The report is an annual offering to the European Parliament from the Commission based on data reported by member states.

According to latest estimates, EU greenhouse gas emissions in 2013 fell by 1.8 per cent overall compared to 2012 and reached the lowest levels since 1990.

During the period 1990-2012, the combined GDP of the EU grew by 45 per cent while total GHG emissions excluding aviation, decreased by 19 per cent.
“So not only is the EU well on track to reach the 2020 target, it is also well on track to overachieve it,” the Commission said.

Cyprus however is not. Per capita GHG output was up 0.1 per cent between 1990 and 2012, though Portugal and Malta fared worse, up 0.3 per cent and 1.3 per cent respectively.

“In all member states except Cyprus, Malta and Portugal, per capita emissions have been decreasing and converging since 1990,” the report said.
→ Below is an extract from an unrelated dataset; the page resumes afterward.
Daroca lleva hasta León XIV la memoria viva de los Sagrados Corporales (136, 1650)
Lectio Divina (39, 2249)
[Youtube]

Cyprus was also way off track for meeting its 2020 targets. EU member states have committed to reducing average annual emissions by 20 per cent during the 2013-2020 period. Cyprus also aims to raise the penetration of renewable energy sources (RES) in the power grid and its goal is to generate 13 per cent of the gross final energy consumption from RES by 2020.

However, according to the Commission’s report, Cyprus came in last place out of all member states on reducing GHG emissions. The gap between 2020 projections and 2020 targets for the island came in as a shortfall of 45 per cent.

Cyprus also came in second to last place – after Hungary – when it came to the gap between 2013 emissions and 2013 targets, with a 15 per cent shortfall.

EU Climate Action Commissioner Connie Hedegaard said of the report’s overall results: “Delivering on 2020 climate goals shows that Europe is ready to step up its act. And better, still: it shows that the EU is delivering substantial cuts. The policies work.”

She said EU leaders last week decided to continue their ambitious plan to reach cuts of at least 40 per cent by 2030. “This will require significant investments,” she said.

The progress report for the first time provided data on the use of fiscal revenues from auctioning allowances in the EU Emission Trading System (ETS). The new source of revenues for member states amounted to €3.6 billion in 2013. From this, around €3 billion will be used for climate and energy related purposes, the report said.